Chez le quintile inférieur, c'est-à-dire les 20% les plus pauvres, on note un revenu moyen avant impôt de 23 800$ en 2004. Il s'agit de retraités âgés de 75 à 77 ans.

Ces mêmes personnes, lorsqu'elles étaient sur le marché du travail en 1983, gagnaient en moyenne 22 900$ (tous les montants sont ajustés pour tenir compte de l'inflation).

Une fois les impôts payés, leur taux de remplacement (le montant qui correspond au pourcentage de leurs revenus sur le marché du travail) atteint 92%. C'est donc dire qu'en termes réels, ils ont préservé leur pouvoir d'achat.

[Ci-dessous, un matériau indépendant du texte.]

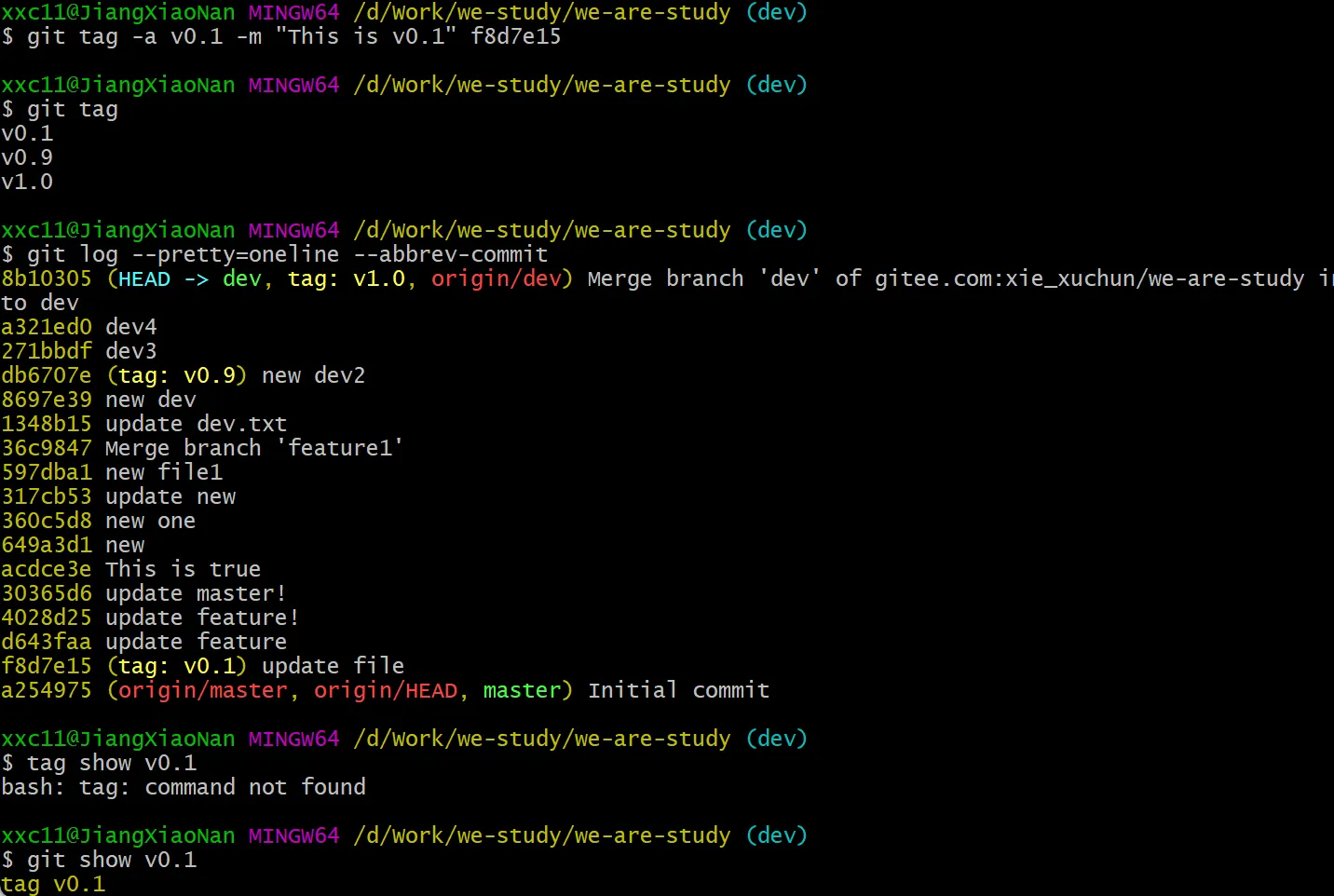Click the 'This is true' commit message

coord(183,569)
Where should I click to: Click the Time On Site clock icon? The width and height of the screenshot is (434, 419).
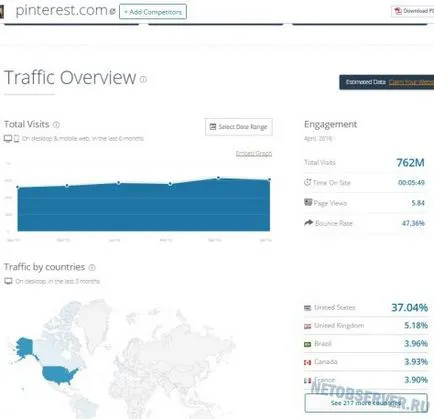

En 1983, les travailleurs de ce groupe retiraient 84% de leurs revenus du marché du travail. Vingt ans plus tard, les régimes publics de retraite leur fournissent 61% de leurs revenus, contre seulement 18% pour les régimes privés (incluant les REER); plusieurs d'entre eux sont toujours sur le marché du travail et leurs salaires représentent, en moyenne, 11% de leurs revenus.

Autrement dit, pour les retraités à faibles revenus, ce sont les pensions de vieillesse, le supplément de revenu garanti et les prestations du Régime des rentes qui font toute la différence. Sans ces régimes publics, ce serait la misère noire.

Le portrait change radicalement lorsqu'on grimpe dans les niveaux de revenus.

Ainsi, dans le quintile du milieu, on observe un revenu avant impôts de 35 100$ à l'âge de 75 ans, contre 46 600$ à l'âge de 55 ans.

Les travailleurs de ce groupe parviennent donc, à la retraite, à gagner 75% des revenus qu'ils touchaient sur le marché du travail, proportion considérée comme très confortable par les spécialistes en finances personnelles.

Une fois les impôts payés, toutefois, ce taux de remplacement passe à 65%.

Si ces retraités parviennent à se tirer d'affaire, c'est parce qu'ils ont contribué à des régimes privés de retraite, à des REER, et parce qu'ils ont mis des épargnes de côté.

Les régimes publics de pension ne représentent plus que 44% des revenus de ce groupe, contre 37% pour les régimes privés et les REER, et une tranche non négligeable de 11% pour les revenus de placement et les gains en capital.

Les retraités du quintile supérieur sont relativement pénalisés, parce que leurs revenus élevés les placent au sommet des fourchettes d'imposition.

Les 20% de retraités les plus riches avaient en moyenne un revenu avant impôts de 85 200$ (toujours en 2004, à 75 ans), contre 101 000$ 20 ans plus tôt, pour un taux de remplacement de 84%.

Mais une fois les impôts payés, ce taux passe à 60%.

Sans surprise, on constate que les régimes publics de retraite ne représentent plus que 18% des revenus de ce groupe de retraités, contre 40% pour les régimes privés et 29% pour les revenus de placement et les gains en capital.

L'étude comporte une note inquiétante. Les cohortes les plus récentes ont des niveaux de revenus plus élevés que les anciennes, principalement à cause de meilleures caisses de retraite.

Or, il n'est «pas sûr», notent les auteurs, «que ces hausses de revenus persisteront dans les cohortes futures, étant donné que la protection en matière de pensions chez les jeunes travailleurs est à la baisse».